• _EXCERPTED PASSAGE_:
SHORT-TERM, adj.  On Wall Street, 30 seconds or less — as opposed to LONG-TERM, which is 30 seconds or more.


STOCK, n.  A fractional ownership in a business, regarded by most investors as the right to play a videogame.

The origins of the word are rooted in the Old Teutonic stukko, which meant a stick, trunk, or log. As early as 862, it appeared in Old English as stocca or stocce. One of its earliest meanings, by analogy to a tree trunk that generates many smaller branches, was as the source of a line of descent. That sense is still used, as in “She comes from good stock.” In another early nuance, stocke meant a stem in which a graft, or transplanted twig, is inserted.

Early on, stokke referred to the wooden chopping blocks on which butchers and fishmongers hacked up their merchandise. In 1282, a “stokkes market” was built in the heart of the City of London; it survived until Dickens’s day. An early city chronicle recorded that “This yere [1450] the stokkes was dividid bitweene fishmongers and bochers [butchers].” Since London’s securities market later sprang up in the same district, it is conceivable that the term stock market originated in this early haggling, open outcry, and bloody chopping of goods into little pieces for resale.

A stoke or stocke of money appeared in English by the 15th century to describe a sum set aside to fund future expenses. Soon, the image of a deeply rooted core or trunk led stock to mean the total wealth of an individual or nation. In 1729, for instance, Jonathan Swift’s A Modest Proposal satirically claimed that by raising Irish babies for food, “the Nation’s Stock will be thereby encreased Fifty Thousand Pounds per annum.”

• _WORK ITEM 1_:
List every specific year given in the glossary excerpt.
• _WORK ITEM 2_:
Print the glossary excerpt from "SHORT-TERM, adj.  On" to "play a videogame.".
The collection entries play no part in the work on the glossary excerpt.

Collection entries
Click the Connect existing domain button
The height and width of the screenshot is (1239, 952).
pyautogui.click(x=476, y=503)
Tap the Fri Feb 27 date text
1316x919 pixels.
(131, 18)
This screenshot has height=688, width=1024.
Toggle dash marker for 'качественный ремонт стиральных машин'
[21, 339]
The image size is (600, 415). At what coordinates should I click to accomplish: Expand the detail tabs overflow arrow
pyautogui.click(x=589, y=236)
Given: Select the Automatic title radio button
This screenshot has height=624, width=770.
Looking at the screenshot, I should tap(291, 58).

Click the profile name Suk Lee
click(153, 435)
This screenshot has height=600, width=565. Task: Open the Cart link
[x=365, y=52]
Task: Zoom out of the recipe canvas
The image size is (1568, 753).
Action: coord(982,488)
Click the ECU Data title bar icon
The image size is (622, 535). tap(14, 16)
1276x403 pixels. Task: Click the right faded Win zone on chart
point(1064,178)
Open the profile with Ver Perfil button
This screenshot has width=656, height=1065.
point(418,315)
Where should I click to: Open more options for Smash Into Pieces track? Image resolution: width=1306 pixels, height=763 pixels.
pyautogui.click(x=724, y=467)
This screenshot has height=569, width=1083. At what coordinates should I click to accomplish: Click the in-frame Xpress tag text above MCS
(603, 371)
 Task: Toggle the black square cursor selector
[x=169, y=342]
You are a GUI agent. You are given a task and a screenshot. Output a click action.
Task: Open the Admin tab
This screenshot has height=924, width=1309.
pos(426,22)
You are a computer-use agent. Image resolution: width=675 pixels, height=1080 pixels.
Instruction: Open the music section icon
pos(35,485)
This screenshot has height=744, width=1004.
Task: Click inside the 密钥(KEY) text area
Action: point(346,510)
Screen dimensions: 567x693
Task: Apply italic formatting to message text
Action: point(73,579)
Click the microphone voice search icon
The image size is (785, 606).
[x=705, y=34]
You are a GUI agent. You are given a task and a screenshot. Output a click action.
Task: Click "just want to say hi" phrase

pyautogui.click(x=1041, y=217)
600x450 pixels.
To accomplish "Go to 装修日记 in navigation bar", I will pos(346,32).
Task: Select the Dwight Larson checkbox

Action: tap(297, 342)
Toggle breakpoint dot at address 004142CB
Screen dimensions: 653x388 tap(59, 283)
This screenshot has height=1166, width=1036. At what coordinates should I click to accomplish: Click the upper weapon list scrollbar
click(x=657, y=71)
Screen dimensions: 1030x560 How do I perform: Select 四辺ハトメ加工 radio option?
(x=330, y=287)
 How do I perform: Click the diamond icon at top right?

• _EXERCISE RESPONSE 1_:
862, 1282, 1450, 1729

• _EXERCISE RESPONSE 2_:
SHORT-TERM, adj.  On Wall Street, 30 seconds or less — as opposed to LONG-TERM, which is 30 seconds or more.


STOCK, n.  A fractional ownership in a business, regarded by most investors as the right to play a videogame.